- AVAILABLE DATA -
□ □ □ □ □
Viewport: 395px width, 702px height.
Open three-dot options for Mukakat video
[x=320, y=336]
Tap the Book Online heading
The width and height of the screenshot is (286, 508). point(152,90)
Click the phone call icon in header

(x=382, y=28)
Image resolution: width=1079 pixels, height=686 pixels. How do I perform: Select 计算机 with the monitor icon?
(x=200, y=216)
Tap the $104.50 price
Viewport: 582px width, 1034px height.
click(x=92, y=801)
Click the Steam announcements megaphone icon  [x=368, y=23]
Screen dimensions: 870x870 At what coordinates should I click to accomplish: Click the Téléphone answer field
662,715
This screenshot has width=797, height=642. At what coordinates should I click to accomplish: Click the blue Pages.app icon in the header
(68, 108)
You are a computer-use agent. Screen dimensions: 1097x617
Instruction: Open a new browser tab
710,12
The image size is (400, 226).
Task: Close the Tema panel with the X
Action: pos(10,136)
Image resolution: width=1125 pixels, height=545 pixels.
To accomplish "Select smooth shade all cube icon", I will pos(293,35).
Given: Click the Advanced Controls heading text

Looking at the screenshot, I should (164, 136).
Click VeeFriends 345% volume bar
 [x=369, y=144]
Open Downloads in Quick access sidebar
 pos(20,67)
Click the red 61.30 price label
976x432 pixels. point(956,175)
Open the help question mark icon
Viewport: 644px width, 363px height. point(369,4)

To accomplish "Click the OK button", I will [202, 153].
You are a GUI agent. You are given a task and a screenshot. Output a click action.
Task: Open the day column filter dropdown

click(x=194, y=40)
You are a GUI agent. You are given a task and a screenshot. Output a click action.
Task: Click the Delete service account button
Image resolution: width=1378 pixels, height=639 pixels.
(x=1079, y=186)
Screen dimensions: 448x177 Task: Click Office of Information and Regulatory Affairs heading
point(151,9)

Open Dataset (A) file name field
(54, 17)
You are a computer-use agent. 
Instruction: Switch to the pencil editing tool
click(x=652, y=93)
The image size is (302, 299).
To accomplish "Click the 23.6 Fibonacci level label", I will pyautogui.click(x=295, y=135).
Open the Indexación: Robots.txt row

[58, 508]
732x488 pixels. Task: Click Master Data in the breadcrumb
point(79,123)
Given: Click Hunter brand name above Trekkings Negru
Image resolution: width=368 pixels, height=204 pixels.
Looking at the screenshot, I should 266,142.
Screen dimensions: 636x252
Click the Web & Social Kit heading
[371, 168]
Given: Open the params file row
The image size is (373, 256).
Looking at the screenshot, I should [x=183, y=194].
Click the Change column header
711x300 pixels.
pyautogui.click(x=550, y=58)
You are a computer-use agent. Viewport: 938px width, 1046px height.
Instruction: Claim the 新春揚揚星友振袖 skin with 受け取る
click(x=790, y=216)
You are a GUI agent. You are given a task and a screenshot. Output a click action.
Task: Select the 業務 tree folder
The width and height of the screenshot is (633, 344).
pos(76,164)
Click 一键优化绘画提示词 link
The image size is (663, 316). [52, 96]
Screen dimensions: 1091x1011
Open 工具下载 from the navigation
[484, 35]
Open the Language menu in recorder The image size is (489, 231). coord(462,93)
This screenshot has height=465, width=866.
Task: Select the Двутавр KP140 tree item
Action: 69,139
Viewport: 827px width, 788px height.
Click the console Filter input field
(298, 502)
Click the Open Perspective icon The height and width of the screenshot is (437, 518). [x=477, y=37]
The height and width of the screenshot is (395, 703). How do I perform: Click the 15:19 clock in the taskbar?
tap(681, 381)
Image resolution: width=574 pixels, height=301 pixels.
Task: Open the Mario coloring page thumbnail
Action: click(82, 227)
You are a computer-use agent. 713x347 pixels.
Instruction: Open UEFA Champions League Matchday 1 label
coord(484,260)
□ □ □ □ □
- WHAT NEEDS TO BE DONE -
From the records above, extract each line exactly as shown.

- OUTPUT -
Viewport: 395px width, 702px height.
Open three-dot options for Mukakat video
[x=320, y=336]
Tap the Book Online heading
The width and height of the screenshot is (286, 508). point(152,90)
Click the phone call icon in header

(x=382, y=28)
Image resolution: width=1079 pixels, height=686 pixels. How do I perform: Select 计算机 with the monitor icon?
(x=200, y=216)
Tap the $104.50 price
Viewport: 582px width, 1034px height.
click(x=92, y=801)
Click the Steam announcements megaphone icon  [x=368, y=23]
Screen dimensions: 870x870 At what coordinates should I click to accomplish: Click the Téléphone answer field
662,715
This screenshot has width=797, height=642. At what coordinates should I click to accomplish: Click the blue Pages.app icon in the header
(68, 108)
You are a computer-use agent. Screen dimensions: 1097x617
Instruction: Open a new browser tab
710,12
The image size is (400, 226).
Task: Close the Tema panel with the X
Action: pos(10,136)
Image resolution: width=1125 pixels, height=545 pixels.
To accomplish "Select smooth shade all cube icon", I will pos(293,35).
Given: Click the Advanced Controls heading text

Looking at the screenshot, I should (164, 136).
Click VeeFriends 345% volume bar
 [x=369, y=144]
Open Downloads in Quick access sidebar
 pos(20,67)
Click the red 61.30 price label
976x432 pixels. point(956,175)
Open the help question mark icon
Viewport: 644px width, 363px height. point(369,4)

To accomplish "Click the OK button", I will [202, 153].
You are a GUI agent. You are given a task and a screenshot. Output a click action.
Task: Open the day column filter dropdown

click(x=194, y=40)
You are a GUI agent. You are given a task and a screenshot. Output a click action.
Task: Click the Delete service account button
Image resolution: width=1378 pixels, height=639 pixels.
(x=1079, y=186)
Screen dimensions: 448x177 Task: Click Office of Information and Regulatory Affairs heading
point(151,9)

Open Dataset (A) file name field
(54, 17)
You are a computer-use agent. 
Instruction: Switch to the pencil editing tool
click(x=652, y=93)
The image size is (302, 299).
To accomplish "Click the 23.6 Fibonacci level label", I will pyautogui.click(x=295, y=135).
Open the Indexación: Robots.txt row

[58, 508]
732x488 pixels. Task: Click Master Data in the breadcrumb
point(79,123)
Given: Click Hunter brand name above Trekkings Negru
Image resolution: width=368 pixels, height=204 pixels.
Looking at the screenshot, I should 266,142.
Screen dimensions: 636x252
Click the Web & Social Kit heading
[371, 168]
Given: Open the params file row
The image size is (373, 256).
Looking at the screenshot, I should [x=183, y=194].
Click the Change column header
711x300 pixels.
pyautogui.click(x=550, y=58)
You are a computer-use agent. Viewport: 938px width, 1046px height.
Instruction: Claim the 新春揚揚星友振袖 skin with 受け取る
click(x=790, y=216)
You are a GUI agent. You are given a task and a screenshot. Output a click action.
Task: Select the 業務 tree folder
The width and height of the screenshot is (633, 344).
pos(76,164)
Click 一键优化绘画提示词 link
The image size is (663, 316). [52, 96]
Screen dimensions: 1091x1011
Open 工具下载 from the navigation
[484, 35]
Open the Language menu in recorder The image size is (489, 231). coord(462,93)
This screenshot has height=465, width=866.
Task: Select the Двутавр KP140 tree item
Action: 69,139
Viewport: 827px width, 788px height.
Click the console Filter input field
(298, 502)
Click the Open Perspective icon The height and width of the screenshot is (437, 518). [x=477, y=37]
The height and width of the screenshot is (395, 703). How do I perform: Click the 15:19 clock in the taskbar?
tap(681, 381)
Image resolution: width=574 pixels, height=301 pixels.
Task: Open the Mario coloring page thumbnail
Action: click(82, 227)
You are a computer-use agent. 713x347 pixels.
Instruction: Open UEFA Champions League Matchday 1 label
coord(484,260)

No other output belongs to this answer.